**WHAT YOU HAVE TO DO:** Rewrite everything in the records from the line containing "Click the globe icon beside default" down to the line containing "click(x=15, y=177)", with "Media library" replaced by "Asset library" and everything else left as it is.

▼

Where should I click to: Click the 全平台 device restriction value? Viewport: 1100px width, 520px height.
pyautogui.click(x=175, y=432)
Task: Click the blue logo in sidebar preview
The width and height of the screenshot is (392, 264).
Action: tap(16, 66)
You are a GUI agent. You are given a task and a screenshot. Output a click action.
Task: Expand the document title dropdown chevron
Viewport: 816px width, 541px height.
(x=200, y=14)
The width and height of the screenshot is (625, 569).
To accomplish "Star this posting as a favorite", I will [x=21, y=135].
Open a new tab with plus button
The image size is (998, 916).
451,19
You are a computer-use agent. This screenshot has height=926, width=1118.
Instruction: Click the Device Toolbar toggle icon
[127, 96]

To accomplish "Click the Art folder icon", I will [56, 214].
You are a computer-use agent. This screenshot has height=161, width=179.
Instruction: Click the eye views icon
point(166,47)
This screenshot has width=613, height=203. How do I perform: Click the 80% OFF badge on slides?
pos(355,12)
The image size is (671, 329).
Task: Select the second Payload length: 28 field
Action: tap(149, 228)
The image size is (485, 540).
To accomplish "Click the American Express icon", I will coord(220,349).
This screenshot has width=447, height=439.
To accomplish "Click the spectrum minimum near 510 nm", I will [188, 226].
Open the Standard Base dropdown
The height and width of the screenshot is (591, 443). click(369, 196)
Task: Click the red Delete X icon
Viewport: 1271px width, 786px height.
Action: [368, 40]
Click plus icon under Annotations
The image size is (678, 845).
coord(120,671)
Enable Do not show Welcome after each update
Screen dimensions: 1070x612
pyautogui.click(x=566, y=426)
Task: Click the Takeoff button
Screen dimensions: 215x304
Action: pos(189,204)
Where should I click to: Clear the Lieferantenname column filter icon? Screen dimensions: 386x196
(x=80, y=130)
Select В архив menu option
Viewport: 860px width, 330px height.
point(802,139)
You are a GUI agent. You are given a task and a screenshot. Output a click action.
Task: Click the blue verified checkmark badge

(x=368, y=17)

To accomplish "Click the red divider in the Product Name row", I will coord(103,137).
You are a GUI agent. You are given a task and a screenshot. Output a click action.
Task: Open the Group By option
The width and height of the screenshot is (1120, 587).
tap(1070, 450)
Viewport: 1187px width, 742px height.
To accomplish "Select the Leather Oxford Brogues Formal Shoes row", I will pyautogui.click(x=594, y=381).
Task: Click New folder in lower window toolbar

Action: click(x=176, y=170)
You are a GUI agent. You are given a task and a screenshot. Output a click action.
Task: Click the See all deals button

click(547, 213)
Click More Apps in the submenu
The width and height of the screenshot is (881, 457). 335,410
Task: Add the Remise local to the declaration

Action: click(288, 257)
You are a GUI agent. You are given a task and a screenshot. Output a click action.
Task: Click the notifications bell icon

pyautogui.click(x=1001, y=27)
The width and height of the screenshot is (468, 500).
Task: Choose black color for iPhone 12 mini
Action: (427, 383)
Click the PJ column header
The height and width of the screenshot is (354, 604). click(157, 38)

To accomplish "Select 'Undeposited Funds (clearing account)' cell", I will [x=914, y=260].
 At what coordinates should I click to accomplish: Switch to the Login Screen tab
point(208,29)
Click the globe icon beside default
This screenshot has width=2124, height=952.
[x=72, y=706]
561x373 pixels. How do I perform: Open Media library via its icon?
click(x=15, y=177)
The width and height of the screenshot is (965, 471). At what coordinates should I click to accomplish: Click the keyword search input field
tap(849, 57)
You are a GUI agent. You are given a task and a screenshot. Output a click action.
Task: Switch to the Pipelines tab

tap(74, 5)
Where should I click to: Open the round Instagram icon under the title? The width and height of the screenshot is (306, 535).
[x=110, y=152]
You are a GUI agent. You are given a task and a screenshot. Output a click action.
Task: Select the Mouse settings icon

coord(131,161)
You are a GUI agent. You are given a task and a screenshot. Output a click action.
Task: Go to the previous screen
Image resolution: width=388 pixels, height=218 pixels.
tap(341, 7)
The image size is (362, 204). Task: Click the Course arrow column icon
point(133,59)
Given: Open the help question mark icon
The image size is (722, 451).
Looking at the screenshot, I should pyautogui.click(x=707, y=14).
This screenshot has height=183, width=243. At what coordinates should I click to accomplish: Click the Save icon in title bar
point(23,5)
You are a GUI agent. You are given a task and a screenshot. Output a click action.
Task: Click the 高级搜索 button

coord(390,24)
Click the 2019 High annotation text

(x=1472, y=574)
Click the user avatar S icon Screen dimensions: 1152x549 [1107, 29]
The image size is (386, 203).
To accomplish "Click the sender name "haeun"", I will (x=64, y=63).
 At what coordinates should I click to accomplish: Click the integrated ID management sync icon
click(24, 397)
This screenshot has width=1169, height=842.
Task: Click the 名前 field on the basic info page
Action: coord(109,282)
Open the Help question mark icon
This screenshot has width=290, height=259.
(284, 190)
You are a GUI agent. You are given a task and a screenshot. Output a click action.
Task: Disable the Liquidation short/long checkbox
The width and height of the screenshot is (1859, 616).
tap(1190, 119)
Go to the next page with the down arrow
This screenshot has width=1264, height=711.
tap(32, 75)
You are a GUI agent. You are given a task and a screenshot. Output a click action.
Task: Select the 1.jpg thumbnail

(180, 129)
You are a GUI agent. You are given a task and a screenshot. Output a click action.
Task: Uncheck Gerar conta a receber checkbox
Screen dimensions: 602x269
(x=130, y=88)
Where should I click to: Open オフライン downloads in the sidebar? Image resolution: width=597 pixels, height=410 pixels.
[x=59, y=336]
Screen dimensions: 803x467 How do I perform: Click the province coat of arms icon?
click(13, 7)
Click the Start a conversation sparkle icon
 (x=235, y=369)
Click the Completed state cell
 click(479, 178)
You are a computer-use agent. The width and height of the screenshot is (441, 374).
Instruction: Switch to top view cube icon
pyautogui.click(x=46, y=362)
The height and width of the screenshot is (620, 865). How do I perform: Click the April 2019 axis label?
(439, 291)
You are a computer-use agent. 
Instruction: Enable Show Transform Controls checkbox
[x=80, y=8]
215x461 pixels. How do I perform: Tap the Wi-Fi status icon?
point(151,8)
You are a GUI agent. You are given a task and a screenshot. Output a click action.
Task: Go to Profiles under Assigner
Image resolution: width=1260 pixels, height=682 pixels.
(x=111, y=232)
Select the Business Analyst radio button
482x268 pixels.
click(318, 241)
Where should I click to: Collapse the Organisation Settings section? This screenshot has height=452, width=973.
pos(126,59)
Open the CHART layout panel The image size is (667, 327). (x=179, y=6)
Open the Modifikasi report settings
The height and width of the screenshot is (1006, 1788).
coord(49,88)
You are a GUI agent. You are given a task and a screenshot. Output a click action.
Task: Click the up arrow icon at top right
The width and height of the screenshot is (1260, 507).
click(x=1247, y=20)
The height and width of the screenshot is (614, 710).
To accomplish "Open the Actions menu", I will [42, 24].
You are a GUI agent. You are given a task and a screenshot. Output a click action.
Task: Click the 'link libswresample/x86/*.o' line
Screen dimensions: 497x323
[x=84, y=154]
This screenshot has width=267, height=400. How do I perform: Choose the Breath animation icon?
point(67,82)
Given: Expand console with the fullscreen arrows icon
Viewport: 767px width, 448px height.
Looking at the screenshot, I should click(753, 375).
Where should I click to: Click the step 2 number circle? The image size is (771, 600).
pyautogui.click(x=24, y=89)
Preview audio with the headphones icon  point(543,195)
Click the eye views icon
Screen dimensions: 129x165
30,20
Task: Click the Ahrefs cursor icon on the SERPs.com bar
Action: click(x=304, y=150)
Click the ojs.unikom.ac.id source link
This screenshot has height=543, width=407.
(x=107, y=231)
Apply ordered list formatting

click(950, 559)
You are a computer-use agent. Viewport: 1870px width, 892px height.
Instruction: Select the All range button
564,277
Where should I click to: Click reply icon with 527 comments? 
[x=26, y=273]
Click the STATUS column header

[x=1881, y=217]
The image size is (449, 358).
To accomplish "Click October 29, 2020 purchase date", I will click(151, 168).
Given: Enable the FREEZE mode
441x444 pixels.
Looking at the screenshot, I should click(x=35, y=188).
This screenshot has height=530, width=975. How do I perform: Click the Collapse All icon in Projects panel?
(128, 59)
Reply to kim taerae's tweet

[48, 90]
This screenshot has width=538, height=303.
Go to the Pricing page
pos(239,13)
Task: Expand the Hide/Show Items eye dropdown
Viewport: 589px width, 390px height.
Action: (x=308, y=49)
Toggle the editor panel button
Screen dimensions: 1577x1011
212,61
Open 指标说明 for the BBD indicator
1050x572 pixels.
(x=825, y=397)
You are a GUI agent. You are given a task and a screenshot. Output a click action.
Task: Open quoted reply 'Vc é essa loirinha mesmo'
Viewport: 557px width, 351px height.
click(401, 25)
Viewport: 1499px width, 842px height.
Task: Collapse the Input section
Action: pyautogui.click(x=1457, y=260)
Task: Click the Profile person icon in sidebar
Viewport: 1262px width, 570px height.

▲

**EXERCISE RESULT:**
Click the globe icon beside default
This screenshot has width=2124, height=952.
[x=72, y=706]
561x373 pixels. How do I perform: Open Asset library via its icon?
click(x=15, y=177)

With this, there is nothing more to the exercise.